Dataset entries

■ ■ ■ ■ ■

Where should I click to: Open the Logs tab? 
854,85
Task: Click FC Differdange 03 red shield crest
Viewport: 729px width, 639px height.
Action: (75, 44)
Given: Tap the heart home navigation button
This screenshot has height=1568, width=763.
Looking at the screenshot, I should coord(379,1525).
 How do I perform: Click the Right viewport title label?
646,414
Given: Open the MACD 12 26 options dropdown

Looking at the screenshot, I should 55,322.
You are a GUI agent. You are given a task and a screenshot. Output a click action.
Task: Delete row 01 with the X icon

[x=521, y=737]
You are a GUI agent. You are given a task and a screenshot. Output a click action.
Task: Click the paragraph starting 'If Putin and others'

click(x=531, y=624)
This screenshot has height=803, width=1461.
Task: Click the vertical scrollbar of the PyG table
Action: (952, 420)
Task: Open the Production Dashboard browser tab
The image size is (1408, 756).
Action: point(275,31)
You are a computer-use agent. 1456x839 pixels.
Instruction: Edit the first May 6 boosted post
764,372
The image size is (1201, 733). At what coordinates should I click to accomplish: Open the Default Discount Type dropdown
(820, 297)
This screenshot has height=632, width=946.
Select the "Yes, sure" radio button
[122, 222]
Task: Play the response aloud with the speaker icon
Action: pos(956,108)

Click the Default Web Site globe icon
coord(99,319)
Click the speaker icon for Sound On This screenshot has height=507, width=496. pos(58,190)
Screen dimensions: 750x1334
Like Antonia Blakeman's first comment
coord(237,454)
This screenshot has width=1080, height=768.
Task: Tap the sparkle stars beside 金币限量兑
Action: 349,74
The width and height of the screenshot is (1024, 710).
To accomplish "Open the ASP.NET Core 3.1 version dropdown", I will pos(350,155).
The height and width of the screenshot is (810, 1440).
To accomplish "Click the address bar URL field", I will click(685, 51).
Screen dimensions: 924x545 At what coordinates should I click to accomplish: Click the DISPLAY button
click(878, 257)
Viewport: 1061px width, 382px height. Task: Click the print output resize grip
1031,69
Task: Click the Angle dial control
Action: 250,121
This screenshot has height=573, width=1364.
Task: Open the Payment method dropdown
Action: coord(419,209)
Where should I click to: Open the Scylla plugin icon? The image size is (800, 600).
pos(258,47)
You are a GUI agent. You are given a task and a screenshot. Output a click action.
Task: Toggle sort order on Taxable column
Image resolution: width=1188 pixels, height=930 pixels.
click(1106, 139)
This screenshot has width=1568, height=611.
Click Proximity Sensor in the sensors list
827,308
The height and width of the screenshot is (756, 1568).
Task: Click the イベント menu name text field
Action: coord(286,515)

■ ■ ■ ■ ■

## Exercise goal
Filter the data above, keeping only lines that include the string "will".

## Reply to the task
To accomplish "Open the ASP.NET Core 3.1 version dropdown", I will pos(350,155).
To accomplish "Click the address bar URL field", I will click(685, 51).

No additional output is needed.